Brief Analysis of 400W High Power Voltage Stabilizing Inverter Circuit

The 400W high-power voltage-stabilizing inverter circuit is composed of TL494. The excitation conversion part uses TL494, and VT1, VT2, VD3, and VD4 form a current-injection drive circuit to drive two 60V/30A MOS FET switch tubes in each channel. If the output power needs to be increased, 3 to 4 switch tubes can be used in parallel for each channel, and the circuit remains unchanged. The application method of TL494 in this inverter is as follows:

Pins 1 and 2 form a voltage-stabilizing sampling and error amplification system. The positive input pin 1 inputs the 15V DC voltage output by the inverter secondary sampling winding rectification. After R1 and R2 divide the voltage, the pin 1 has a sampling voltage of nearly 4.7 to 5.6V when the inverter is working normally. The negative input pin 2 inputs a 5V reference voltage (output from pin 14). When the output voltage decreases, the voltage of pin 1 decreases, the error amplifier outputs a low level, and the output voltage is increased through the PWM circuit. Normally, the voltage value of pin 1 is 5.4V, the voltage value of pin 2 is 5V, and the voltage value of pin 3 is 0.06V. At this time, the output AC voltage is 235V (square wave voltage). Pin 4 is connected to R6, R4, and C2 to set the dead time. The normal voltage value is 0.01V. Pins 5 and 6 are connected to CT and RT to set the oscillator triangle wave frequency to 100Hz. Normally, the voltage value of pin 5 is 1.75V, and the voltage value of pin 6 is 3.73V. Pin 7 is the common ground. Pins 8 and 11 are the collectors of the internal drive output transistors, and pin 12 is the front-stage power supply terminal of TL494. These three terminals control the start/stop of TL494 through switch S, and serve as the control switch of the inverter. When S1 is turned off, TL494 has no output pulse, so the switch tubes VT4~VT6 have no current. When S1 is turned on, the voltage value of these three pins is the positive voltage of the battery. Pins 9 and 10 are the emitters of the internal drive-stage transistors, which output two positive pulses with different timings. The voltage value is 1.8V under normal conditions. Pins 13, 14, and 15, of which pin 14 outputs a 5V reference voltage, so that pin 13 has a 5V high level, controls the gate circuit, and the trigger outputs two drive pulses for the push-pull switch circuit. Pin 15 is connected to an external 5V voltage to form the inverting input reference voltage of the error amplifier, so that the in-phase input pin 16 forms a high-level protection input terminal. In this connection, when the input of pin 16 is higher than 5V, the output voltage can be reduced by voltage stabilization, or the drive pulse can be turned off to achieve protection. There is almost no possibility of output overvoltage in the self-excited inverter, so pin 16 is not used in this circuit and is grounded by resistor R8.

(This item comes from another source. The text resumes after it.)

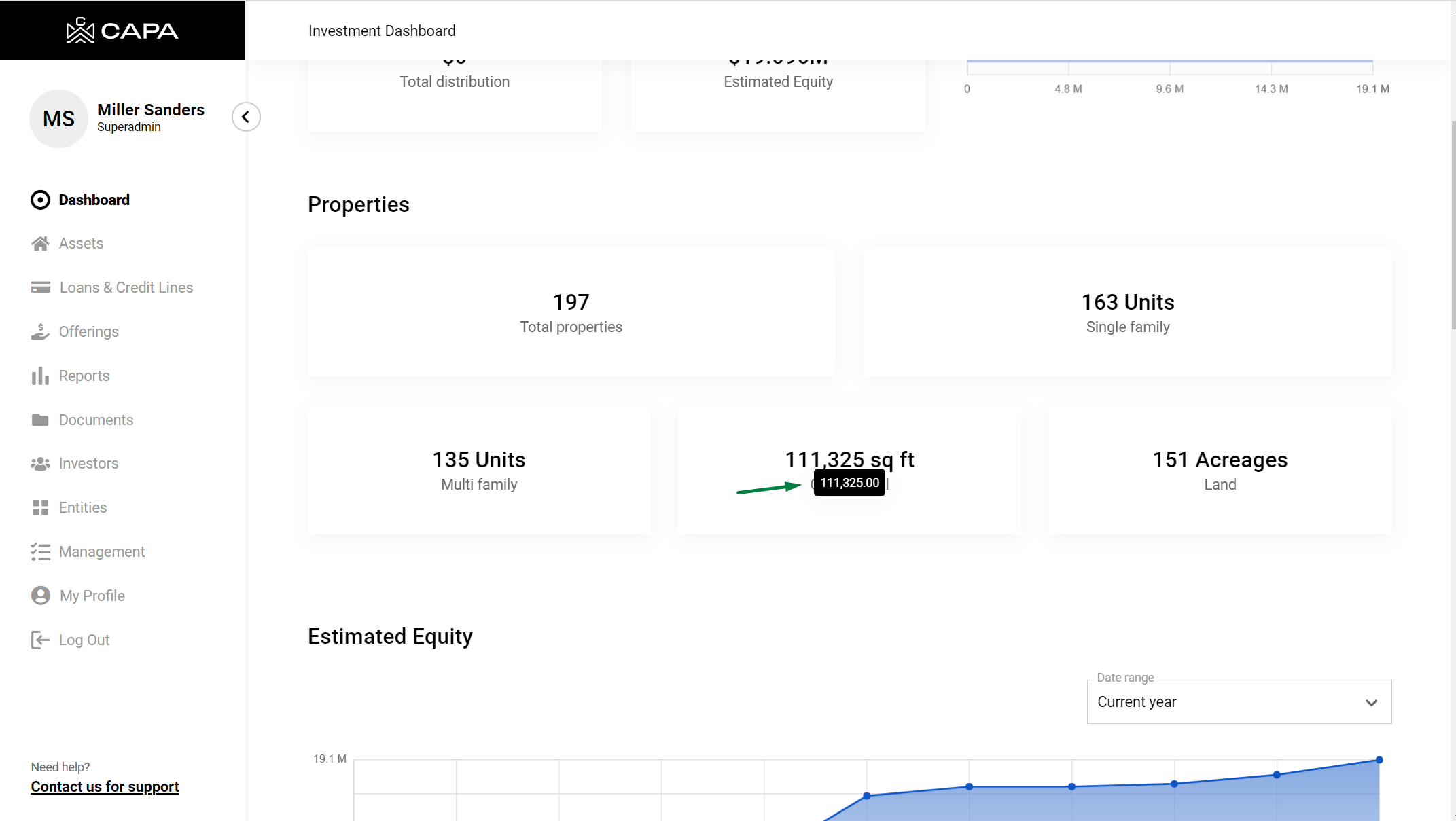Click the Management checklist icon
This screenshot has width=1456, height=821.
40,551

The inverter uses a 400VA power frequency transformer, and the core uses 45×60mm2 silicon steel sheet. The primary winding uses 1.2mm diameter enameled wire, two wires are wound in parallel for 2×20 turns. The secondary sampling winding uses 0.41mm enameled wire for 36 turns, with a center tap. The secondary winding is calculated at 230V, and 0.8mm enameled wire is used for 400 turns. Switching tubes VT4~VT6 can be replaced by any type of 60V/30A N-channel MOS FET tube. VD7 can use 1N400X series ordinary diodes. The circuit can work normally almost without debugging. When the positive terminal voltage of C9 is 12V, R1 can be selected between 3.6~4.7kΩ, or adjusted with a 10kΩ potentiometer to make the output voltage the rated value. If the output power of this inverter is increased to nearly 600W, in order to avoid excessive primary current and increase resistive loss, it is advisable to change the battery to 24V, and the switch tube can use a high-current MOS FET tube with a VDS of 100V. It should be noted that it is better to use multiple tubes in parallel rather than a single switch tube with an IDS greater than 50A. The reasons are: first, the price is higher, and second, it is too difficult to drive. It is recommended to use 100V/32A 2SK564, or three 2SK906s in parallel. At the same time, the cross-section of the transformer core must reach 50cm2, and the number of turns and wire diameter must be calculated according to the calculation method of ordinary power transformers, or the transformer in the waste UPS-600 can be used as a substitute. If it is used to power refrigerators and electric fans, please do not forget to add LC low-pass filters.